[MDEV-31956] SSD based InnoDB buffer pool extension Created: 2023-02-01 Updated: 2023-12-24 |
|
| Status: | Stalled |
| Project: | MariaDB Server |
| Component/s: | Storage Engine - InnoDB |
| Fix Version/s: | 11.5 |
| Type: | Task | Priority: | Critical |
| Reporter: | Marko Mäkelä | Assignee: | Vladislav Lesin |
| Resolution: | Unresolved | Votes: | 0 |
| Labels: | performance | ||
| Issue Links: |
|
||||||||
| Description |
|
In one of the practical cloud MariaDB setups, a server node accesses its datadir over the network, but also has a fast local SSD storage for temporary data. The content of such temporary storage is lost when the server container is destroyed. It could make sense to use this ephemeral fast local storage (SSD) as an extension of the portion of InnoDB buffer pool (DRAM) that caches persistent data pages. This cache would be separate from the persistent storage of data files and ib_logfile0. Such a local cache would avoid page reads and writes on slow network or HDD storage.

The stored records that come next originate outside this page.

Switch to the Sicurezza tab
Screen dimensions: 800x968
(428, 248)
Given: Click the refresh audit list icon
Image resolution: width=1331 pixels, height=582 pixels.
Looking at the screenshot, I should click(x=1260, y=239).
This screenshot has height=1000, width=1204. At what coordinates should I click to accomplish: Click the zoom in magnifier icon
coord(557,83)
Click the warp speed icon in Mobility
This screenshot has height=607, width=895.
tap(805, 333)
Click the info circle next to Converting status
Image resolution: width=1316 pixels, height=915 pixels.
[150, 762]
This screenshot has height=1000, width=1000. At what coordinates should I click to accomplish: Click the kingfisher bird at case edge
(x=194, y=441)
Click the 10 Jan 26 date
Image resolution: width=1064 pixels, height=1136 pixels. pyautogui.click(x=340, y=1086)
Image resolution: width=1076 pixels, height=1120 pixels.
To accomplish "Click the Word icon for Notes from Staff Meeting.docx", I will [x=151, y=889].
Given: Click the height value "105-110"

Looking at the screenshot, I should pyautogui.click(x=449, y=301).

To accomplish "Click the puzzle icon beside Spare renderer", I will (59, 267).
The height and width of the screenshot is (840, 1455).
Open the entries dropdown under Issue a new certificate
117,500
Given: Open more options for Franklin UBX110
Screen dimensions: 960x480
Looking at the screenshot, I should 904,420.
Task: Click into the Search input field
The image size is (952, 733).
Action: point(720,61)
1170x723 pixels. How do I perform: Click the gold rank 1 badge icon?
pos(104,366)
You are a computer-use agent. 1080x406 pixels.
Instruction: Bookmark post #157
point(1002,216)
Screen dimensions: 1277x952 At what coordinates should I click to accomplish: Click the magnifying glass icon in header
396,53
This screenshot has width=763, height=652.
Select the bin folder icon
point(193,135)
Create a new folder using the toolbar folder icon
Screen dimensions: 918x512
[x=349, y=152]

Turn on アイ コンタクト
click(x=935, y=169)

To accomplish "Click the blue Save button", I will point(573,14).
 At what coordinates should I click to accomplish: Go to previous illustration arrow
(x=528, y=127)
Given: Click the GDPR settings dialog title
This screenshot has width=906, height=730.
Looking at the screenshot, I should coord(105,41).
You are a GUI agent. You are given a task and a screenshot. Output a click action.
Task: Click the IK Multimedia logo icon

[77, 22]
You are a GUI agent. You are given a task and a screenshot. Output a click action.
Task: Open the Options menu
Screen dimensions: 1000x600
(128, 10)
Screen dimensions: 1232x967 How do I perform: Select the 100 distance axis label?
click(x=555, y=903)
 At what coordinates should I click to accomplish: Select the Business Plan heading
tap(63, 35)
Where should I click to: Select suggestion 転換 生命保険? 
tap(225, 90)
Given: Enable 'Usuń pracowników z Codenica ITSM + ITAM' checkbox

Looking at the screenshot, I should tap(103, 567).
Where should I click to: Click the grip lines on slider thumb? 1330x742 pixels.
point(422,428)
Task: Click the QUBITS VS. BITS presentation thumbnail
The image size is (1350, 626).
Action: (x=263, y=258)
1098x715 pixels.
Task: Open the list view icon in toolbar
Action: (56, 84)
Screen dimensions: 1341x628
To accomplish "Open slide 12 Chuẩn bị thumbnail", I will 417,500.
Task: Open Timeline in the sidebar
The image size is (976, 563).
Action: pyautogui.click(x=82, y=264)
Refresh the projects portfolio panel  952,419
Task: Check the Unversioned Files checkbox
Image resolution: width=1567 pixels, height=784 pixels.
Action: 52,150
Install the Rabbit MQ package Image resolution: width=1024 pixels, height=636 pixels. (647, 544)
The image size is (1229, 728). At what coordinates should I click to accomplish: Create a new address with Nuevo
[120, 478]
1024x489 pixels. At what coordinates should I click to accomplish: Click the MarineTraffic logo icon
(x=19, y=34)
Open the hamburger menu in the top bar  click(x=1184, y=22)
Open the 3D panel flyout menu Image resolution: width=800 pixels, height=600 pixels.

On the persistent store, only ib_logfile0 would be written, until a write-back is needed for other reasons. We can simply treat the combination of the buffer pool and the local disk as one unit. Persistent pages could be freely moved between the local disk and the buffer pool. We must keep track of which pages in this combined "virtual buffer pool" are dirty, that is, will have to be written back to the persistent storage. Any durability guarantees would only apply to the persistent storage. |
| Comments |
| Comment by Max Mether [ 2023-02-01 ] |
|
Wouldn't the benefit of this local SSD only be to enlarge the size of the buffer pool? Another idea would be to have the REDO log on local SSD storage for fast writes but the actual data files on remote storage... ? |
| Comment by Jags (Inactive) [ 2023-02-01 ] |
|
maxmether you still cannot treat local SSD as persistent storage in this "cloud" scenario where containers are independently moved or stopped. You need all Log writes to be flushed to the network storage device. |
| Comment by Marko Mäkelä [ 2023-02-01 ] |
|
Right, it is the write-ahead log that determines what is durable. If we archived all log from the database creation to the current time, the data files could be reconstructed for any past point of time. |
| Comment by Max Mether [ 2023-02-01 ] |
|
My thinking was that by putting the WAL on the SSD we would significantly increase the write throughput (as the log entry of every commit has to be written to disk for the transaction to be durable). Of course if we cannot guarantee that the disk is durable then that of course doesn't work. |